WORK TO COMPLETE →
#1 In the ppc64 patch email, what did the earlier attached version of the patch not yet do?
#2 Please continue the ppc64 patch email from the point where it stops.

TEXT PASSAGE →
Re: [PATCH] ppc64: Fix possible race with set_pte on a present PTE

From: Andrea Arcangeli
Date: Tue May 25 2004 - 16:50:10 EST


in the previous email I attached a slightly older version of the patch
that didn't optimize the spurious tlb flush away from do_wp_page yet,
this is the latest version I tested:

Index: linux-2.5/include/asm-alpha/pgtable.h
===================================================================
RCS file: /home/andrea/crypto/cvs/linux-2.5/include/asm-alpha/pgtable.h,v
retrieving revision 1.22
diff -u -p -r1.22 pgtable.h
--- linux-2.5/include/asm-alpha/pgtable.h 23 May 2004 05:02:25 -0000 1.22
+++ linux-2.5/include/asm-alpha/pgtable.h 25 May 2004 20:34:11 -0000
@@ -267,6 +267,28 @@ extern inline pte_t pte_mkexec(pte_t pte
extern inline pte_t pte_mkdirty(pte_t pte) { pte_val(pte) |= __DIRTY_BITS; return pte; }
extern inline pte_t pte_mkyoung(pte_t pte) { pte_val(pte) |= __ACCESS_BITS; return pte; }

+static inline void ptep_handle_young_page_fault(pte_t *ptep)

DATA EXCERPT →

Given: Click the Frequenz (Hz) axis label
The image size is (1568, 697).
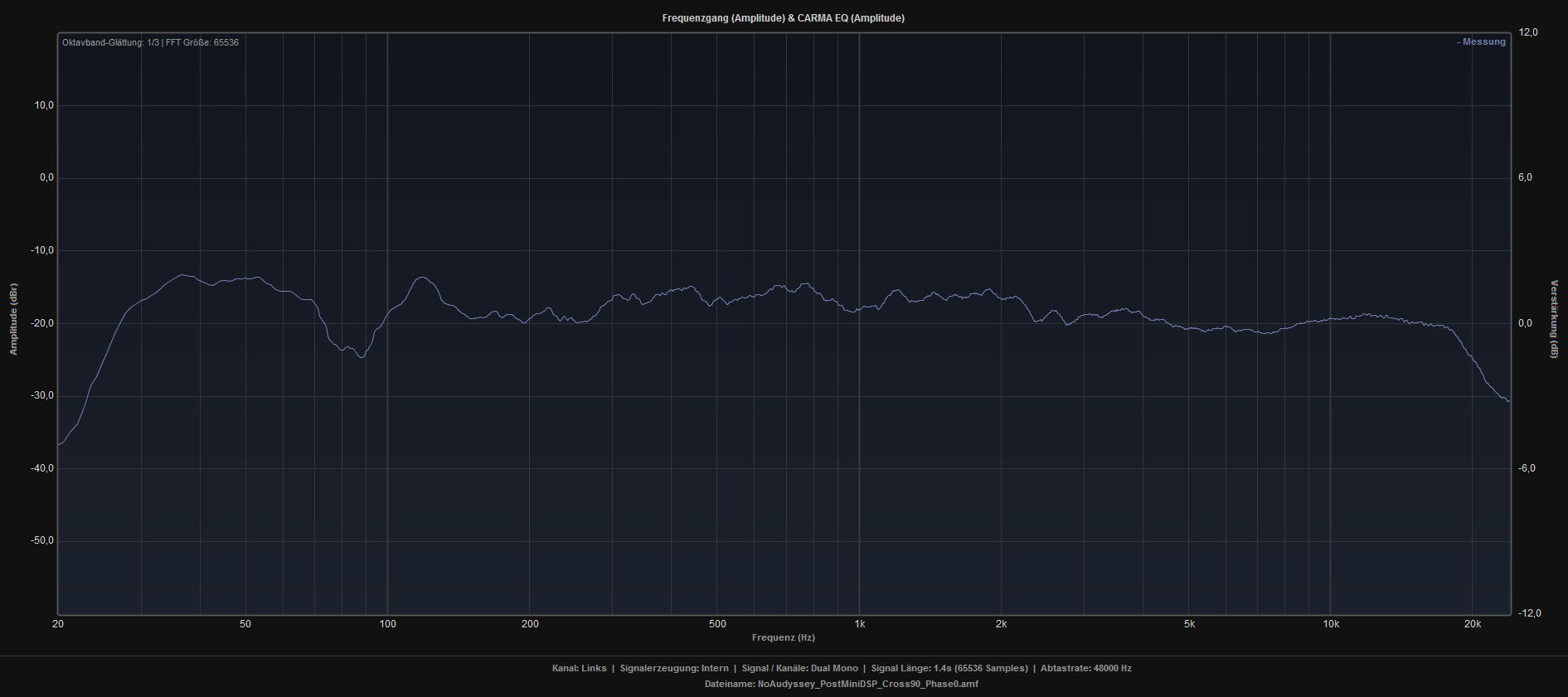Looking at the screenshot, I should 783,637.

ANSWERS TO THE EXERCISES →
#1 It didn't yet optimize the spurious tlb flush away from do_wp_page.

#2
+{
+ /*
+ * WARNING: this is safe only because the dirty bit
+ * cannot change trasparently in hardware in the pte.
+ * If the dirty bit in the pte would be set trasparently
+ * by the CPU this should be implemented with set_bit()
+ * or with a new set_mask64() implementing an atomic "or".
+ */
+ set_pte(ptep, pte_mkyoung(*ptep));
+}
+
+static inline void ptep_handle_dirty_page_fault(pte_t *ptep)
+{
+ /*
+ * This can run without atomic instructions even if
+ * the young bit is set in hardware by the architecture.
+ * Losing the young bit is not important.
+ */
+ set_pte(ptep, pte_mkdirty(*ptep));
+}
+
#define PAGE_DIR_OFFSET(tsk,address) pgd_offset((tsk),(address))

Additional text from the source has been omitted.